The algoesup library provides support for testing, timing and linting code. This documentation is for version 0.3.1.

Testing

Simplified testing for Python functions, see the examples.

test

test(function: Callable, test_table: list) -> None

Test the function with the test_table. Report failed tests.

Parameters:

Name Type Description Default
function Callable

The function to be tested. Can’t be a built-in function.

required
test_table list

The list of tests. Each element of test_table is a list or tuple with: a string (the test case name); one or more values (the inputs to the function); the expected output value.

required

Timing

Tools for measuring and plotting run-times, see the examples.

time_functions

time_functions(
    functions: list[Callable],
    inputs: Callable,
    start: int,
    double: int,
    text: bool = True,
    chart: bool = False,
    value: bool = False,
) -> None

Print or plot the run-times of different functions for the same inputs.

time_functions prints or plots the run-times given list of functions and an input generator. Inputs are generated based on a starting size and are doubled a specified number of times.

Parameters:

Name Type Description Default
functions list[Callable]

A list of functions whose run-times will be measured. Must be 1 to 6 functions.

required
inputs Callable

A function to generate inputs when given a specific size.

required
start int

The starting size for the inputs. Must be positive.

required
double int

The number of times to double the input size. Must be non-negative.

required
text bool

If True, print the run-times in text format

True
chart bool

If True plot the run-times using a chart.

False
value bool

If True x-axis is labelled “Input value” otherwise “Input size”.

False

Raises:

Type Description
AssertionError

If input conditions are not satisfied.

time_cases

time_cases(
    function: Callable,
    cases: list[Callable],
    start: int,
    double: int,
    text: bool = True,
    chart: bool = False,
) -> None

Print or plot the run-times of function for different input cases.

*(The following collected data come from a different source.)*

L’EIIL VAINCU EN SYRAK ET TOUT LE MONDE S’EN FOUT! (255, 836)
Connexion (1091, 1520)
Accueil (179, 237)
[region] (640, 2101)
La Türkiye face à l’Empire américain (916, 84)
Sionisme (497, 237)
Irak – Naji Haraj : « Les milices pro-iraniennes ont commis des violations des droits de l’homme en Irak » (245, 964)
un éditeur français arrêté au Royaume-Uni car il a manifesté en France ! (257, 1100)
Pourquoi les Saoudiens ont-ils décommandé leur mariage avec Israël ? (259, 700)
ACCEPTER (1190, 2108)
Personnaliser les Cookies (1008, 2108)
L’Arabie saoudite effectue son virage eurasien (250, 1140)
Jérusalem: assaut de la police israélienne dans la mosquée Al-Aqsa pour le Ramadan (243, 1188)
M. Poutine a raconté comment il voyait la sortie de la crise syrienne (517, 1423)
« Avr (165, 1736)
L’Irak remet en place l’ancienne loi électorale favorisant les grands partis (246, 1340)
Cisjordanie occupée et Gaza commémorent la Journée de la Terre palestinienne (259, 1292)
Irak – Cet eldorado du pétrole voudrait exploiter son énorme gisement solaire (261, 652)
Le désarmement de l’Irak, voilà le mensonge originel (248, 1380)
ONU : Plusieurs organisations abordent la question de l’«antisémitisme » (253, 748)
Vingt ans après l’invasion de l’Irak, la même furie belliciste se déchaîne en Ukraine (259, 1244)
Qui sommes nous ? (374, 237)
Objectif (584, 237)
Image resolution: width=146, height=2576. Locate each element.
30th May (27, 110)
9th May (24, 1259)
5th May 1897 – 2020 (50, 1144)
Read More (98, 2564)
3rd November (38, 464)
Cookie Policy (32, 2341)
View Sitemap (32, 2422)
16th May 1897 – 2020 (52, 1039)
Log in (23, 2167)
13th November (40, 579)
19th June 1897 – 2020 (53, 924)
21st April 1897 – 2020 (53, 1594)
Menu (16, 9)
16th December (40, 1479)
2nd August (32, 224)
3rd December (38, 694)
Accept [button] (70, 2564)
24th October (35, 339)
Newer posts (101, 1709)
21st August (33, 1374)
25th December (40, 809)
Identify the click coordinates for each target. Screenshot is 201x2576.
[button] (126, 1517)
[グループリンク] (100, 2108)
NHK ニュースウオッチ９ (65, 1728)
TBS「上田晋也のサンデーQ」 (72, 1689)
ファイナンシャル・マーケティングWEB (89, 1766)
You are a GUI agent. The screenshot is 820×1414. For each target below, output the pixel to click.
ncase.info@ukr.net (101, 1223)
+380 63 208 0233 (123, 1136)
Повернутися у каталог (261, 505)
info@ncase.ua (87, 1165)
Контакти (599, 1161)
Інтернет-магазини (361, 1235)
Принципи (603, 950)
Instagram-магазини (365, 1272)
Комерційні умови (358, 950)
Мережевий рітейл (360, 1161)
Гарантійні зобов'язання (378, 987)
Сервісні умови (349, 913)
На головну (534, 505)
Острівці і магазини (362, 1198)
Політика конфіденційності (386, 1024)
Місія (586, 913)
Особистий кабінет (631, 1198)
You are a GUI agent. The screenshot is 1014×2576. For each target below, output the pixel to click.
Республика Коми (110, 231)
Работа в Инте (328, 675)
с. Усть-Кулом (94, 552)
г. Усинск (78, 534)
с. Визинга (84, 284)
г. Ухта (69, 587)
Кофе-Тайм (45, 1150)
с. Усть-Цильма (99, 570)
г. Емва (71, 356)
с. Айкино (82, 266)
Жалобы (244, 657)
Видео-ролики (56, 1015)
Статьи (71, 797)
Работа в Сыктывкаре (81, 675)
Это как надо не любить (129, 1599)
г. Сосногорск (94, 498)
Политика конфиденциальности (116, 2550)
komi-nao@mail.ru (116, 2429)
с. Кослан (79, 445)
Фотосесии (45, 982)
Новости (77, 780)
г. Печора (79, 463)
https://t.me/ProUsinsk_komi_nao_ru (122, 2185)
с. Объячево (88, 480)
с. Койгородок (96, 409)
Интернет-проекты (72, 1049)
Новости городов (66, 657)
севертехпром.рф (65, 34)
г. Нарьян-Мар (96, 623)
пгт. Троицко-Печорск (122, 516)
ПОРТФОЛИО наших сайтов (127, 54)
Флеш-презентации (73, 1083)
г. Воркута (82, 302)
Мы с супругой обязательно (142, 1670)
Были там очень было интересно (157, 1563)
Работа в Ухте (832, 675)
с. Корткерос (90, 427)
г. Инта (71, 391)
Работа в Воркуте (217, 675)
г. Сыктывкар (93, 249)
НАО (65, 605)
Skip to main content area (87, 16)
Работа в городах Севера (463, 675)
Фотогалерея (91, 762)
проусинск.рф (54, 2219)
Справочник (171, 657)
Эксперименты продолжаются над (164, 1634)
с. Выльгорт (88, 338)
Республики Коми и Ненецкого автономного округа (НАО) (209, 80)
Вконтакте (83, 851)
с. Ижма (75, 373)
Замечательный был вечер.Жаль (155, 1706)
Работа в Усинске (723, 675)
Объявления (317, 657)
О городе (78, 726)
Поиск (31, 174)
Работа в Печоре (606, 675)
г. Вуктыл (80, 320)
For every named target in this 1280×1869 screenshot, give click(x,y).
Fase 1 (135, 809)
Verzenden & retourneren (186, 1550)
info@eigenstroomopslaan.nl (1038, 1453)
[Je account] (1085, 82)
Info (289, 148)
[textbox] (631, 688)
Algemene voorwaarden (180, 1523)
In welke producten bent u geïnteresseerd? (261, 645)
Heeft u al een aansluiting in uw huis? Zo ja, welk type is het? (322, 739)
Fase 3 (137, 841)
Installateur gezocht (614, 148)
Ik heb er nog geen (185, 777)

time_cases prints or plots the run-times of a single function using a list of different input generators. Inputs are generated based on a starting size and are doubled a specified number of times.

Parameters:

Name Type Description Default
function Callable

A function whose run-times will be measured.

required
cases list[Callable]

A list of 1 to 6 functions to generate inputs of different cases, e.g. best-, normal- and worst-case.

required
start int

The starting size for the inputs. Must be positive.

required
double int

The number of times to double the input size. Must be non-negative.

required
text bool

If True, print the run-times in text format.

True
chart bool

If True, plot the run-times using a chart.

False

Raises:

Type Description
AssertionError

If input conditions are not satisfied.

time_functions_int

time_functions_int(
    functions: list[Callable],
    generator: Callable = int_value,
    start: int = 1,
    double: int = 10,
    text: bool = True,
    chart: bool = True,
) -> None

Time functions that take a single integer as input.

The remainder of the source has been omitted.